=== SET TASK ===
Return every line of the data below without any changes, leaving out the picture placeholders.

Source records
———

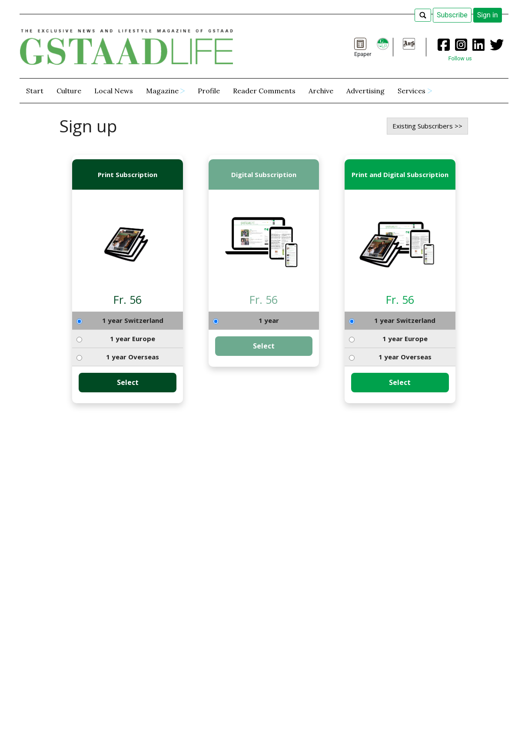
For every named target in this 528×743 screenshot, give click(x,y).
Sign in (487, 15)
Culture (68, 90)
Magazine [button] (162, 90)
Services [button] (411, 90)
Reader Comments (264, 90)
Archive (321, 90)
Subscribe (452, 15)
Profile (209, 90)
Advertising (365, 90)
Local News (113, 90)
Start (34, 90)
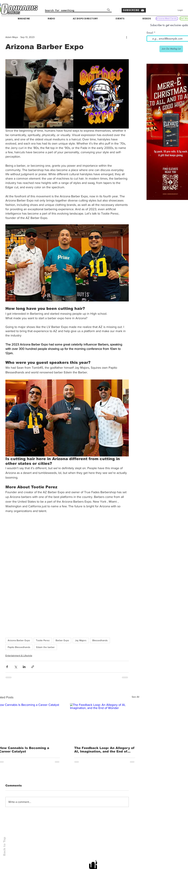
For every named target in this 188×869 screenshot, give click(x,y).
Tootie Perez (43, 640)
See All (135, 696)
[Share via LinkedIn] (24, 666)
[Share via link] (32, 666)
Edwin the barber (45, 647)
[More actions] (127, 37)
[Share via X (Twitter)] (15, 666)
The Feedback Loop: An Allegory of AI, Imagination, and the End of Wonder (104, 749)
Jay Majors (80, 640)
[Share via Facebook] (7, 666)
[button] (134, 10)
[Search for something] (71, 11)
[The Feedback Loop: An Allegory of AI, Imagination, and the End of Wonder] (104, 722)
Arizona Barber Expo (19, 640)
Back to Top (4, 846)
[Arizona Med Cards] (167, 18)
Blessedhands (100, 640)
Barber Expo (62, 640)
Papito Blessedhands (19, 647)
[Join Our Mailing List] (171, 49)
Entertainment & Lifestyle (18, 655)
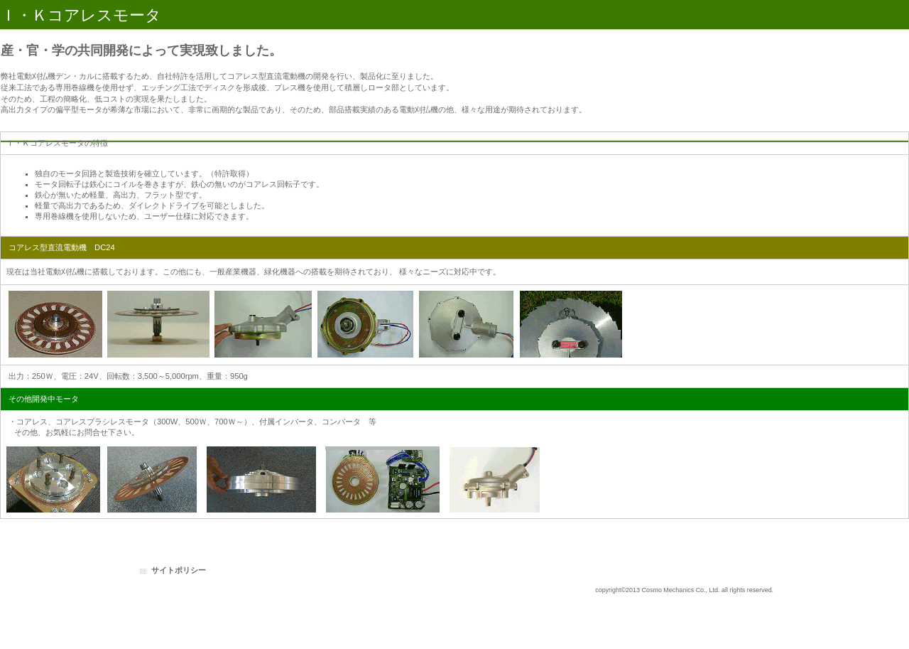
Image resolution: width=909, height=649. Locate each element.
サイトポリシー (178, 570)
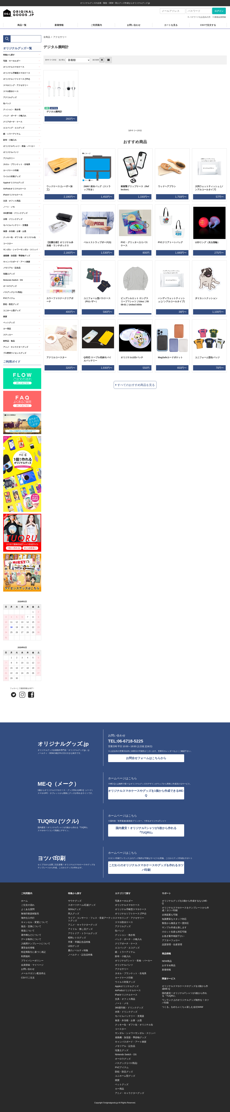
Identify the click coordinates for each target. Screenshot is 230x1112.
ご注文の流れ (27, 905)
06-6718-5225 (130, 741)
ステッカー (8, 335)
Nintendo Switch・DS (13, 280)
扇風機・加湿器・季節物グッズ (16, 256)
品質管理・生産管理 (172, 944)
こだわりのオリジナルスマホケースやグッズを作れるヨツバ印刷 (146, 867)
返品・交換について (31, 926)
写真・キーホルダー (11, 61)
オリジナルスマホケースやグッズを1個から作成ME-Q (185, 987)
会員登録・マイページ (32, 965)
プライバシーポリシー (32, 960)
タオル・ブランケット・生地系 (16, 164)
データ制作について (31, 939)
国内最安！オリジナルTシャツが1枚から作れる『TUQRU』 (146, 830)
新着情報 (59, 25)
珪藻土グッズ (9, 274)
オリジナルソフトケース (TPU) (16, 79)
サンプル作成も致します (174, 927)
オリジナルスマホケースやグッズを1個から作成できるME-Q (146, 793)
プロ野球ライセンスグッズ (14, 353)
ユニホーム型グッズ (11, 310)
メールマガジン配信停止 (33, 973)
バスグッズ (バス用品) (12, 292)
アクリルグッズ (10, 97)
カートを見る (171, 25)
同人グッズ (73, 913)
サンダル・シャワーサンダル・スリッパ (20, 250)
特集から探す (9, 55)
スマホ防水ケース (11, 91)
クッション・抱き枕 (11, 109)
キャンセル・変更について (34, 922)
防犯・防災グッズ (11, 304)
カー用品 (7, 329)
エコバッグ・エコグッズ (13, 128)
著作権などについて (31, 935)
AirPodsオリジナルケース (14, 189)
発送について (27, 930)
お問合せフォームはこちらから (146, 758)
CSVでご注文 (28, 977)
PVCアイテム (9, 298)
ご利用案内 (96, 25)
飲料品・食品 (9, 341)
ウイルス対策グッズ (11, 176)
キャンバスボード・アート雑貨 (16, 262)
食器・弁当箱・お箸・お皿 (14, 231)
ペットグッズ (9, 323)
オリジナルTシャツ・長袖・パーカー (19, 146)
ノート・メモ (9, 207)
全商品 (46, 37)
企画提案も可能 (170, 914)
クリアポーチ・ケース (12, 122)
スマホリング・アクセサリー (15, 85)
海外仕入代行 (27, 918)
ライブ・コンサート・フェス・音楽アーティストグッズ (91, 919)
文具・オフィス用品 (11, 201)
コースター (8, 243)
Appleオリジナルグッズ (13, 183)
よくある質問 (27, 909)
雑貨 (5, 316)
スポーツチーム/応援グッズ (82, 905)
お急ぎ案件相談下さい (173, 936)
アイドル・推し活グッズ (80, 929)
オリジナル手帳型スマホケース (16, 73)
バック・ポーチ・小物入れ (14, 116)
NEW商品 (167, 961)
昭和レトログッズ (77, 937)
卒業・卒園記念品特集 (79, 942)
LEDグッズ (73, 946)
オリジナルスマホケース (13, 67)
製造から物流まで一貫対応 (175, 923)
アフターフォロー (171, 940)
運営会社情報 (27, 947)
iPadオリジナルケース (13, 195)
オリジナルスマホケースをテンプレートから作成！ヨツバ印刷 (185, 909)
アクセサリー (60, 37)
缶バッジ (7, 103)
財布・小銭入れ (10, 140)
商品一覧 (21, 25)
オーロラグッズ (10, 286)
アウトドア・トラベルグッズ (82, 933)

———

=== FULL OUTPUT ===
For every named target in this 528×743 screenshot, give click(x,y).
Sign in (487, 15)
Culture (68, 90)
Magazine [button] (162, 90)
Services [button] (411, 90)
Reader Comments (264, 90)
Archive (321, 90)
Subscribe (452, 15)
Profile (209, 90)
Advertising (365, 90)
Local News (113, 90)
Start (34, 90)
For every named target in this 188×869 screenshot, give click(x,y).
Tootie Perez (43, 640)
See All (135, 696)
[Share via LinkedIn] (24, 666)
[Share via link] (32, 666)
Edwin the barber (45, 647)
[More actions] (127, 37)
[Share via X (Twitter)] (15, 666)
The Feedback Loop: An Allegory of AI, Imagination, and the End of Wonder (104, 749)
Jay Majors (80, 640)
[Share via Facebook] (7, 666)
[button] (134, 10)
[Search for something] (71, 11)
[The Feedback Loop: An Allegory of AI, Imagination, and the End of Wonder] (104, 722)
Arizona Barber Expo (19, 640)
Back to Top (4, 846)
[Arizona Med Cards] (167, 18)
Blessedhands (100, 640)
Barber Expo (62, 640)
Papito Blessedhands (19, 647)
[Join Our Mailing List] (171, 49)
Entertainment & Lifestyle (18, 655)
Image resolution: width=909, height=649. Locate each element.
サイトポリシー (178, 570)
Identify the click coordinates for each target. Screenshot is 230x1112.
ご注文の流れ (27, 905)
06-6718-5225 (130, 741)
ステッカー (8, 335)
Nintendo Switch・DS (13, 280)
扇風機・加湿器・季節物グッズ (16, 256)
品質管理・生産管理 (172, 944)
こだわりのオリジナルスマホケースやグッズを作れるヨツバ印刷 (146, 867)
返品・交換について (31, 926)
写真・キーホルダー (11, 61)
オリジナルスマホケースやグッズを1個から作成ME-Q (185, 987)
会員登録・マイページ (32, 965)
プライバシーポリシー (32, 960)
タオル・ブランケット・生地系 (16, 164)
データ制作について (31, 939)
国内最安！オリジナルTシャツが1枚から作れる『TUQRU』 (146, 830)
新着情報 (59, 25)
珪藻土グッズ (9, 274)
オリジナルソフトケース (TPU) (16, 79)
サンプル作成も致します (174, 927)
オリジナルスマホケースやグッズを1個から作成できるME-Q (146, 793)
プロ野球ライセンスグッズ (14, 353)
ユニホーム型グッズ (11, 310)
メールマガジン配信停止 (33, 973)
バスグッズ (バス用品) (12, 292)
アクリルグッズ (10, 97)
カートを見る (171, 25)
同人グッズ (73, 913)
サンダル・シャワーサンダル・スリッパ (20, 250)
特集から探す (9, 55)
スマホ防水ケース (11, 91)
クッション・抱き枕 (11, 109)
キャンセル・変更について (34, 922)
防犯・防災グッズ (11, 304)
カー用品 (7, 329)
エコバッグ・エコグッズ (13, 128)
著作権などについて (31, 935)
AirPodsオリジナルケース (14, 189)
発送について (27, 930)
お問合せフォームはこちらから (146, 758)
CSVでご注文 (28, 977)
PVCアイテム (9, 298)
ご利用案内 (96, 25)
飲料品・食品 (9, 341)
ウイルス対策グッズ (11, 176)
キャンバスボード・アート雑貨 (16, 262)
食器・弁当箱・お箸・お皿 (14, 231)
ペットグッズ (9, 323)
オリジナルTシャツ・長袖・パーカー (19, 146)
ノート・メモ (9, 207)
全商品 (46, 37)
企画提案も可能 (170, 914)
クリアポーチ・ケース (12, 122)
スマホリング・アクセサリー (15, 85)
海外仕入代行 (27, 918)
ライブ・コンサート・フェス・音楽アーティストグッズ (91, 919)
文具・オフィス用品 (11, 201)
コースター (8, 243)
Appleオリジナルグッズ (13, 183)
よくある質問 (27, 909)
雑貨 (5, 316)
スポーツチーム/応援グッズ (82, 905)
お急ぎ案件相談下さい (173, 936)
アイドル・推し活グッズ (80, 929)
オリジナル手帳型スマホケース (16, 73)
バック・ポーチ・小物入れ (14, 116)
NEW商品 (167, 961)
昭和レトログッズ (77, 937)
卒業・卒園記念品特集 (79, 942)
LEDグッズ (73, 946)
オリジナルスマホケース (13, 67)
製造から物流まで一貫対応 (175, 923)
アフターフォロー (171, 940)
運営会社情報 (27, 947)
iPadオリジナルケース (13, 195)
オリジナルスマホケースをテンプレートから作成！ヨツバ印刷 (185, 909)
アクセサリー (60, 37)
缶バッジ (7, 103)
財布・小銭入れ (10, 140)
商品一覧 (21, 25)
オーロラグッズ (10, 286)
アウトドア・トラベルグッズ (82, 933)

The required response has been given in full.